Once you have read the records below, report how many lines contain the word "arrow", and give nothing besides that number.

(Source records)
*** Begin section ***
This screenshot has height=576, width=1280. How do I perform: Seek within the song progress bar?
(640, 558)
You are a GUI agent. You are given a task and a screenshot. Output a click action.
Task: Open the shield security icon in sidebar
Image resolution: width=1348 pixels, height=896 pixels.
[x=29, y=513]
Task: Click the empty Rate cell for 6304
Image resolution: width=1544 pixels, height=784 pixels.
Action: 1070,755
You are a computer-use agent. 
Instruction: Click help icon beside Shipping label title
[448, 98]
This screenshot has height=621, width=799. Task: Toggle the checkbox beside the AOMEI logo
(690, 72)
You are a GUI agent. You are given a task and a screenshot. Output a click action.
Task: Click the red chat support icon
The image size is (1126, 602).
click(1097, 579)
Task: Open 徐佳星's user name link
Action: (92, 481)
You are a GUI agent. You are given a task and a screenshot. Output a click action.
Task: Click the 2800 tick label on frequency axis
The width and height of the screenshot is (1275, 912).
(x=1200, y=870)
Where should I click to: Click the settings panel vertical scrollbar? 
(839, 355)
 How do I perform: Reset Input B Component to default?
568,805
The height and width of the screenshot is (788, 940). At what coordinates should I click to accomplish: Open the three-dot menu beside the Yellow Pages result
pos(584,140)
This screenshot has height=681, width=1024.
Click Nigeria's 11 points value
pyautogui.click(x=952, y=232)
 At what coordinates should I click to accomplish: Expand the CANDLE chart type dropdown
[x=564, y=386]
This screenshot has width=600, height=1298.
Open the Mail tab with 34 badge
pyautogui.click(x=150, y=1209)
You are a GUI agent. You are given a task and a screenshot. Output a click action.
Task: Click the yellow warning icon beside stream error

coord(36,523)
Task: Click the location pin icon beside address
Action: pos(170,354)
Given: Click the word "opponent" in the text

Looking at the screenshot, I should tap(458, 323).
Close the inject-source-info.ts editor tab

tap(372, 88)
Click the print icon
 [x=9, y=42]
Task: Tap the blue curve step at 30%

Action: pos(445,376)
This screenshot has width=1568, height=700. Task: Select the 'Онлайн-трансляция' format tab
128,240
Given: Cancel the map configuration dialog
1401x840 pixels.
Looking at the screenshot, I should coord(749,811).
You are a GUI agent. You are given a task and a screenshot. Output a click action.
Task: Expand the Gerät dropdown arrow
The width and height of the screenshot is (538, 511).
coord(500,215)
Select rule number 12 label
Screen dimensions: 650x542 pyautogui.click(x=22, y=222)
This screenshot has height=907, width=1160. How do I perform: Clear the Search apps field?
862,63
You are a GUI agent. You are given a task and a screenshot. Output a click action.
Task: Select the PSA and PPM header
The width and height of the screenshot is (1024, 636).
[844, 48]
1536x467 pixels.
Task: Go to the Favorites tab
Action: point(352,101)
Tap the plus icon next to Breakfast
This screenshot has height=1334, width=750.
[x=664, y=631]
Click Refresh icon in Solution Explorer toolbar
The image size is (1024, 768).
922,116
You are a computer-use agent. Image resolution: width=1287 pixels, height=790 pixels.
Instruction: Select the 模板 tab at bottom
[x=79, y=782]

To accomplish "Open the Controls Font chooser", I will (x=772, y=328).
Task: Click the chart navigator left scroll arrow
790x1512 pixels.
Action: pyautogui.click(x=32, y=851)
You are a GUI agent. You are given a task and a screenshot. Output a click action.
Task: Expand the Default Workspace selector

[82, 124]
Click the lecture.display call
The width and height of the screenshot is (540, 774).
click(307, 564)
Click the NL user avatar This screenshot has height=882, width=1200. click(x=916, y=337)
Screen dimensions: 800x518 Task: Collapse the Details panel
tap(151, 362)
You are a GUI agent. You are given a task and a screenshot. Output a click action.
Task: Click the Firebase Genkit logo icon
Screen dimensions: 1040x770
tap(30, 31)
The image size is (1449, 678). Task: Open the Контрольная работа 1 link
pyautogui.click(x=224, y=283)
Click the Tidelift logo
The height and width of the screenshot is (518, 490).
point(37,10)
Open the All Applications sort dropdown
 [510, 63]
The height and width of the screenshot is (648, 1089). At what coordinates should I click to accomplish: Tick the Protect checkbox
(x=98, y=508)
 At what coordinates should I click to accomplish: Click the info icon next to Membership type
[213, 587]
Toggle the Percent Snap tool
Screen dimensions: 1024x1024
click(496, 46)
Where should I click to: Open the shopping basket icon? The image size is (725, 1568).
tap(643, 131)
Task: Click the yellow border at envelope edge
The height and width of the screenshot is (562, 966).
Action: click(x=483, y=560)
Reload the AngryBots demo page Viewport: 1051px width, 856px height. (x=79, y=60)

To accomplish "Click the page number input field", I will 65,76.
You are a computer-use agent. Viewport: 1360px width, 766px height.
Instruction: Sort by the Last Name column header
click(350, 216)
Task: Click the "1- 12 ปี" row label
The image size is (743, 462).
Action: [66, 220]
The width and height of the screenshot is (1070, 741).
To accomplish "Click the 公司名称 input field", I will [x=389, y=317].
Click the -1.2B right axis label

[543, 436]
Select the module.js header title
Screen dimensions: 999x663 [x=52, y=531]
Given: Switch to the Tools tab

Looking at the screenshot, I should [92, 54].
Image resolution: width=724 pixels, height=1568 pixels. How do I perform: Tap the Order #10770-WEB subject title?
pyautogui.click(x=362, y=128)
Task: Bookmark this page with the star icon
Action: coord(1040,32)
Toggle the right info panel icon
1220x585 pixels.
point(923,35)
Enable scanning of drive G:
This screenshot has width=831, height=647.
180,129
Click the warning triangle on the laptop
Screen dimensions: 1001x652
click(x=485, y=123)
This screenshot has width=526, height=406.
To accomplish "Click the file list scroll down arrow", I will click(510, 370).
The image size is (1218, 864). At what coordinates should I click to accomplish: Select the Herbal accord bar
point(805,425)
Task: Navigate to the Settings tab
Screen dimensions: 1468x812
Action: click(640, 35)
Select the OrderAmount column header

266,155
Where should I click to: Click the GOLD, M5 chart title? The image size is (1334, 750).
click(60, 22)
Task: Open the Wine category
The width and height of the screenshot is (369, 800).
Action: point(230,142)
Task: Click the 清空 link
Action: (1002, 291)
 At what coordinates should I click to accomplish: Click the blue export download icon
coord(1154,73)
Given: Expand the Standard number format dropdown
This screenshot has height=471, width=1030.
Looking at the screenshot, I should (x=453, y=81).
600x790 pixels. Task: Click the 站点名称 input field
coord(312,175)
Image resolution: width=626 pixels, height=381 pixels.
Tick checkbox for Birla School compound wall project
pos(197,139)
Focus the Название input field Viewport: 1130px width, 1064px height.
*** End section ***
- _Response to the task_: 3